Old stories, like the story of Auschwitz. 

And New stories, like the story of Israeli settlements. 

They don't coexist. They are not separate but equal. 
They directly effect one another- we use these stories to justify action; to justify violence.
These stories create interpretations, wrong or right.
Understood or completely mistaken. 

I will not face these heavy, dark, terrifyingly real answers alone.

I can sit forever in confusion. 

But I won't. 

I will surround myself with book and stories.
With music. 

I will surround myself with Hella Music like Mac Dre and The Black Keys and Elliot Smith and Alt J and Sylvan Esso and The Head & the Heart. 

I will sing when I'm lost and scared. I will dance when I need to celebrate and
I won't always understand these answers but I will try. 

I will surround myself with people, who like the answers I like and like the music I like and
with people who challenge what I believe in and who challenge my "right way" 
and who challenge my love for Beyonce
and who show me new music and new answers and
teach me new songs and ask me more questions. 

I am not alone. 

I am here.
With Andria. Drinking a cappucino. On my way to Auschwitz. 

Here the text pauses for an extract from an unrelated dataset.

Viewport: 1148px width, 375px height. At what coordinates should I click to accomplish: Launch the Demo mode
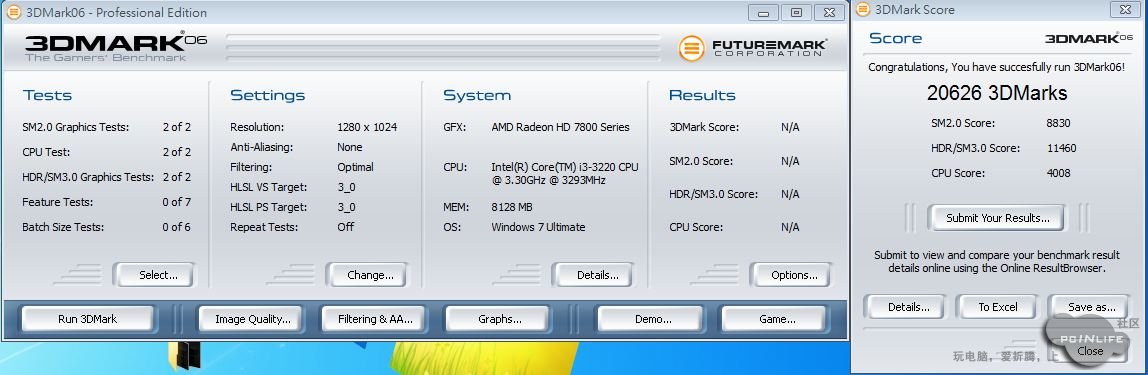pos(652,319)
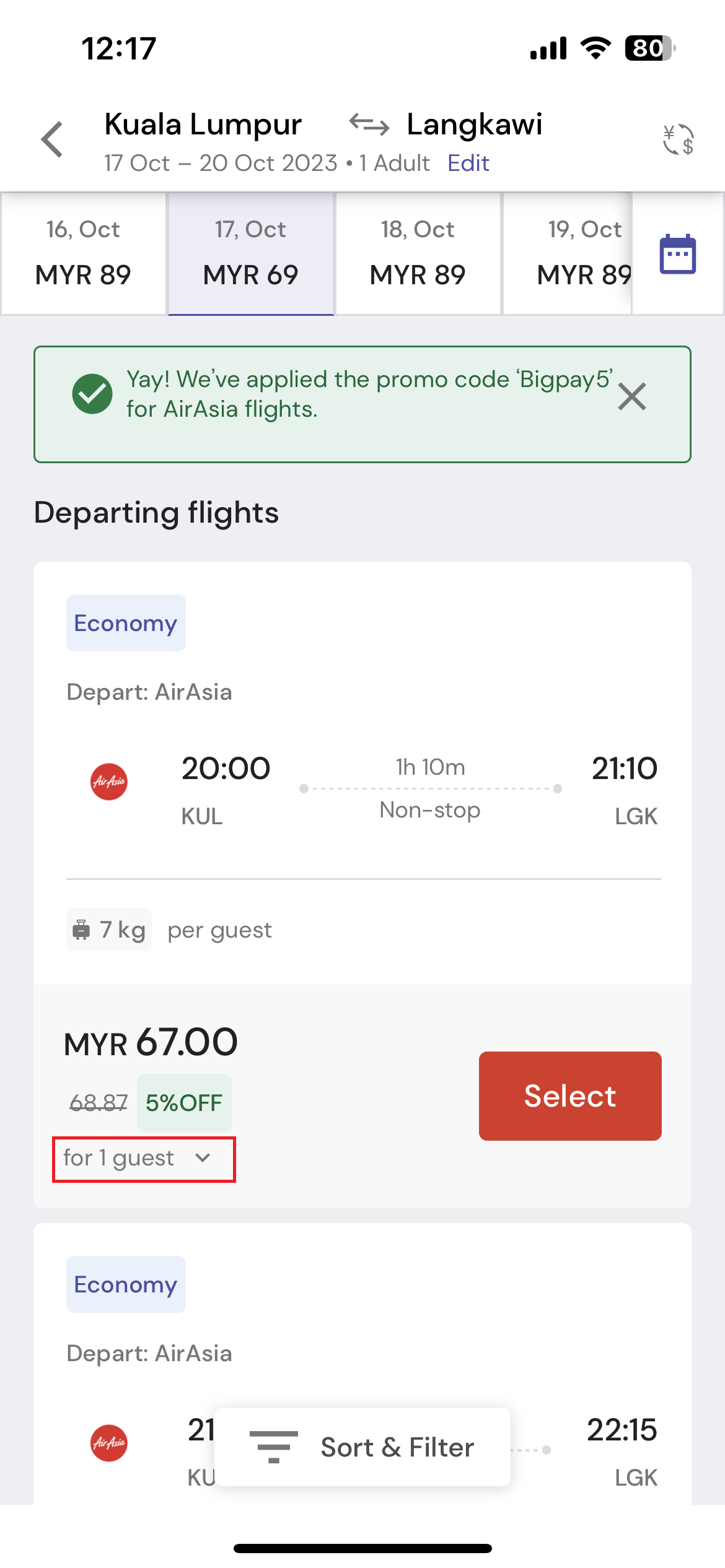Select the 17, Oct MYR 69 date tab
The width and height of the screenshot is (725, 1568).
[251, 253]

It's Passover and tonight, I'm going to an Orthodox Seder,
to celebrate in an old synagogue a group of people that almost went extinct. 

I am writing and I have my headphones in with the volume up to a level that would disappoint
my Mother.


I am alive.

I am not 10 years old playing music on Saturdays. I'm not getting donuts today. 

I'm sitting in a train car. 

And I miss my Dad and I wish he was here to introduce to a band I didn't know about or a band I do know but don't understand because sometimes the wittiness of music and books and people escape me. I miss my Dad and I wish he was here to tell me about humans and why they are so cruel and so kind, and give me a history lesson that would explain everything I'm trying to understand and give me a few answers and a few more questions. 

And I don't miss home because traveling is the best. Because if I listen to Elvis Costello or Los Lobos or Pearl Jam or Warren Zevon or Bootsy Collins or Earth, Wind & Fire, I can feel my Dad sitting next to me. I can feel answers bubbling beneath an old, bendable, breakable, surface. I can feel answers waiting to be found, like it's their purpose in life- like it's my purpose in life. 

I can feel. 


Cheers. 


This was written on multiple days, coming directly from my journal writings in Poland while listening to Pure Heroine by Lorde and directly from my bed in Israel while listening to Untitled Unmastered by Kendrick Lamar.